===== INPUT FOR THIS TASK
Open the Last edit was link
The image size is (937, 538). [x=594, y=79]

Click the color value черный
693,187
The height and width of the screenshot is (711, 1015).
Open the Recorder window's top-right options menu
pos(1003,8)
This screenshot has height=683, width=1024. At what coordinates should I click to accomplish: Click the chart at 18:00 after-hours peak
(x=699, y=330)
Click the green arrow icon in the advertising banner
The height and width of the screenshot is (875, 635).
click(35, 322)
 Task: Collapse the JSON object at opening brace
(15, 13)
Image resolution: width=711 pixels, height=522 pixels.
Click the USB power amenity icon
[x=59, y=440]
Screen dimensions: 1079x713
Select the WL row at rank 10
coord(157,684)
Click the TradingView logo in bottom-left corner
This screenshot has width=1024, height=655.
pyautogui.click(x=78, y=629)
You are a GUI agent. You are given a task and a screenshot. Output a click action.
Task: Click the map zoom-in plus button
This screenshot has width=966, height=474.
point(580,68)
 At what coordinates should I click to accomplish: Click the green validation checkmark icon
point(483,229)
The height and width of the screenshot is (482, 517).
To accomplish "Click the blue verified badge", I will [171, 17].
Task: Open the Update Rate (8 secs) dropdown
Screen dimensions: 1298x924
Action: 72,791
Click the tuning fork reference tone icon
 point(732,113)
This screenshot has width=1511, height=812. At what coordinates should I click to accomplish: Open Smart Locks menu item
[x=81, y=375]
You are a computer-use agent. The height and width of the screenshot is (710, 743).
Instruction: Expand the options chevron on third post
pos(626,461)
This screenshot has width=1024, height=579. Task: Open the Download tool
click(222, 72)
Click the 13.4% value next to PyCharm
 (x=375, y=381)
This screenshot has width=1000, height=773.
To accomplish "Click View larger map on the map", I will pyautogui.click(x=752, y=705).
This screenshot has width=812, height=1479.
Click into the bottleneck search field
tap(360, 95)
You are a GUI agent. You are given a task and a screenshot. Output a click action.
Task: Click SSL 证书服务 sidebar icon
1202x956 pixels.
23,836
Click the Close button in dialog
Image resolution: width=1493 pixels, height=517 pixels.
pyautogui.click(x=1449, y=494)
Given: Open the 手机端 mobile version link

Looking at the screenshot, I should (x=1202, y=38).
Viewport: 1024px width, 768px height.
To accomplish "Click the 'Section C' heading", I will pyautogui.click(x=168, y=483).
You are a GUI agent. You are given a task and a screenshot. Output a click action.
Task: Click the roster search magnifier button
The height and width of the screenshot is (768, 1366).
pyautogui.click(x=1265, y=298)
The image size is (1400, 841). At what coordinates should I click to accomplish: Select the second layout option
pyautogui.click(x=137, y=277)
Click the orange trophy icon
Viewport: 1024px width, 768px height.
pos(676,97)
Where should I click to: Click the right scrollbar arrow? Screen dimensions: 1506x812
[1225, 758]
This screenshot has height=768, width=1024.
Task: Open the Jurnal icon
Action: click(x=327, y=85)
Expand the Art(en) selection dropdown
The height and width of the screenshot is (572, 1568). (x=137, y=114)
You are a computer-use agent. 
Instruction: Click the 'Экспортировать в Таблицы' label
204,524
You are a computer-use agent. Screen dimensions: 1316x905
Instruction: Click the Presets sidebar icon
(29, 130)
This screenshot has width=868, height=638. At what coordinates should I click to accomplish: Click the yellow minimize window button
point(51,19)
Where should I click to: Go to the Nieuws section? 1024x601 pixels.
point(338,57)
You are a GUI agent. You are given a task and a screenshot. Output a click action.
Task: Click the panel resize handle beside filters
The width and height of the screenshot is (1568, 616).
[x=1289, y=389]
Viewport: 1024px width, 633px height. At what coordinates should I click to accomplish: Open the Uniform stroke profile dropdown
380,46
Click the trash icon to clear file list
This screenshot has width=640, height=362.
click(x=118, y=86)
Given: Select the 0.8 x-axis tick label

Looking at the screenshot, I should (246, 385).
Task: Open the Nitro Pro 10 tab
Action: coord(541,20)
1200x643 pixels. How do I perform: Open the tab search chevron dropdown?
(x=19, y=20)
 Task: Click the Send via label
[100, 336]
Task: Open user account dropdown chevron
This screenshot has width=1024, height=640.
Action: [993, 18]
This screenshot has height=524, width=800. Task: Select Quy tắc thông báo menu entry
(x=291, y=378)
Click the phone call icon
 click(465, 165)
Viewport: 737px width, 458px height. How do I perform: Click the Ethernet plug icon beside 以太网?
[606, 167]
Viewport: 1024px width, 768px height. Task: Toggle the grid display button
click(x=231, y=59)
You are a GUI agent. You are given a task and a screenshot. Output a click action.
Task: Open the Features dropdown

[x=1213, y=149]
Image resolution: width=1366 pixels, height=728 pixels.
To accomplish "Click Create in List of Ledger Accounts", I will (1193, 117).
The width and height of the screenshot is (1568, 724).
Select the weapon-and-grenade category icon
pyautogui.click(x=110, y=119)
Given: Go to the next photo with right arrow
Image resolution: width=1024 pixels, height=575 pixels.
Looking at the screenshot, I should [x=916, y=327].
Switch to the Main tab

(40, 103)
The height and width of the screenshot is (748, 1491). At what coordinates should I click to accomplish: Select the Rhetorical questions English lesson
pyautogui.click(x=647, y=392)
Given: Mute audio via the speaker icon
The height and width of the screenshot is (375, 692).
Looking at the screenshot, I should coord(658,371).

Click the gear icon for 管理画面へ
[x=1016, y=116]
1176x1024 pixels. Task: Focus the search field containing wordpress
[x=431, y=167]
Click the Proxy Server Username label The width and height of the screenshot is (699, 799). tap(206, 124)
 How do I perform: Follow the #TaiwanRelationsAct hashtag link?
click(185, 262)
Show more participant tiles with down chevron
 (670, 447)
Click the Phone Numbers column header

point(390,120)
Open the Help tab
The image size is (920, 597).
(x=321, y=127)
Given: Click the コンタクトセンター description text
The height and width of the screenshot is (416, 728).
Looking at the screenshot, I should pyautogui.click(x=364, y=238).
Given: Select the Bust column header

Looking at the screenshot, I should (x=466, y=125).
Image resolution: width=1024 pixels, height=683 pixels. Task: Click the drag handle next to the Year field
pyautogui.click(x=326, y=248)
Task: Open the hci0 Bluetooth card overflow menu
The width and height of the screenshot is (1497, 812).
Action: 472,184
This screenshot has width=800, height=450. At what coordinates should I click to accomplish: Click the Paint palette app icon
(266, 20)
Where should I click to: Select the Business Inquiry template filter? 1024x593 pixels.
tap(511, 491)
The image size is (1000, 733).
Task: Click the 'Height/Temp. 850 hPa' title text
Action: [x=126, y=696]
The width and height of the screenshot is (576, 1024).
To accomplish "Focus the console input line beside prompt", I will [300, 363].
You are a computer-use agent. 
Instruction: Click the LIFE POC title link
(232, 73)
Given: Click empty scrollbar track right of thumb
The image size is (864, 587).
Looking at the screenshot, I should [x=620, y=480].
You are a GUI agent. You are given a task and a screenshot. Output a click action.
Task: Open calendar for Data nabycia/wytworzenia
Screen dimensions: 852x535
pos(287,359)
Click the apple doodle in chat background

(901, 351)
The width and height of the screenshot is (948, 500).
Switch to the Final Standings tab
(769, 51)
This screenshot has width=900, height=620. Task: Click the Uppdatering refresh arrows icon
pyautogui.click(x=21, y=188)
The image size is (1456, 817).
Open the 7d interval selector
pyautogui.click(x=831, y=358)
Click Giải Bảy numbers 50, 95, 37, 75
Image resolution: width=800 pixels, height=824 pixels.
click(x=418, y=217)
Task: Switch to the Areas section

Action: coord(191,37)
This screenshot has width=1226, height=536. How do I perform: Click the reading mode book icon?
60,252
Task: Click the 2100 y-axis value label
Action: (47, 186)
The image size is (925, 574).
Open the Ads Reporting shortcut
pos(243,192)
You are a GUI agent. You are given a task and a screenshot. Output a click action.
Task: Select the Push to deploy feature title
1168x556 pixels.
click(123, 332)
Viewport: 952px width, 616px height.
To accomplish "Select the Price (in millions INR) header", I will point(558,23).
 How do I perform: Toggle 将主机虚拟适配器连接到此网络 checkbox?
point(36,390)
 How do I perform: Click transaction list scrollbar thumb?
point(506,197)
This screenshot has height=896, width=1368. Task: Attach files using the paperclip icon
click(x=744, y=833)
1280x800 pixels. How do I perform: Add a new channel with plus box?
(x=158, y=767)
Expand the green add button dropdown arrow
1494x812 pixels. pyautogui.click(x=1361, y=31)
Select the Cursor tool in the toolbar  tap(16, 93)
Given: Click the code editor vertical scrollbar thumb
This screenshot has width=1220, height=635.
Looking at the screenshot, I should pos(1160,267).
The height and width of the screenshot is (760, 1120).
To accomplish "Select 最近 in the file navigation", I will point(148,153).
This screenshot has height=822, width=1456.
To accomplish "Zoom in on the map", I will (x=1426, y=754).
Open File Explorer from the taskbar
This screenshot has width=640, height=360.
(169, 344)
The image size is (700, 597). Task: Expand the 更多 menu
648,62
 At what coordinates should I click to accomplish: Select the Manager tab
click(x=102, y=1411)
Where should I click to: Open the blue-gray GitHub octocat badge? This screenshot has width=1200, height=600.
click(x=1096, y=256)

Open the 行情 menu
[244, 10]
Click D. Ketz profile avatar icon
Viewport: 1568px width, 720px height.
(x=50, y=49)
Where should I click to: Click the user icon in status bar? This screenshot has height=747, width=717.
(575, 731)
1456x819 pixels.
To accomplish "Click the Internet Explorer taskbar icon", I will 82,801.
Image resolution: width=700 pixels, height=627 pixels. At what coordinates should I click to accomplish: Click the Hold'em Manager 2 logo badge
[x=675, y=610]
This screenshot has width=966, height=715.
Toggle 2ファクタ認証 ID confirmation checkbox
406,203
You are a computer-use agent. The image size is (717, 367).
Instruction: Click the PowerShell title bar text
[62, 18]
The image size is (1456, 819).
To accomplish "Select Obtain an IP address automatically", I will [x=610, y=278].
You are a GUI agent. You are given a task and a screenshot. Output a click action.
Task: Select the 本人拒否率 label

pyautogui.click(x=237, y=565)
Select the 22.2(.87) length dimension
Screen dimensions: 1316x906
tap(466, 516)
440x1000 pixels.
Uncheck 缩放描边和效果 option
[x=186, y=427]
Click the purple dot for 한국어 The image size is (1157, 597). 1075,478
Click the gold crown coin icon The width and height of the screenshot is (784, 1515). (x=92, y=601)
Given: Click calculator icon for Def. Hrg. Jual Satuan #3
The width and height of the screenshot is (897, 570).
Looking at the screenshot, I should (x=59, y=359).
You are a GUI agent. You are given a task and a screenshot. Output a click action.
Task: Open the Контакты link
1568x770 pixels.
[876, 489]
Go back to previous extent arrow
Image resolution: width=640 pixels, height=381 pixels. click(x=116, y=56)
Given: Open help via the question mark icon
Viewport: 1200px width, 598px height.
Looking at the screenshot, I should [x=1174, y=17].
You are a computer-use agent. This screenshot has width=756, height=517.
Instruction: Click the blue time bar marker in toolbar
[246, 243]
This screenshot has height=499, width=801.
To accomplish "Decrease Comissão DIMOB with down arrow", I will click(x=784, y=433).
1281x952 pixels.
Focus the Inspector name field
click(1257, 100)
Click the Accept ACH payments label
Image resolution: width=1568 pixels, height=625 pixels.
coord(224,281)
==========
# TASK PROMPT:
For the records above, state how many lines contain "computer", and nothing more.

# WRITTEN SOLUTION:
6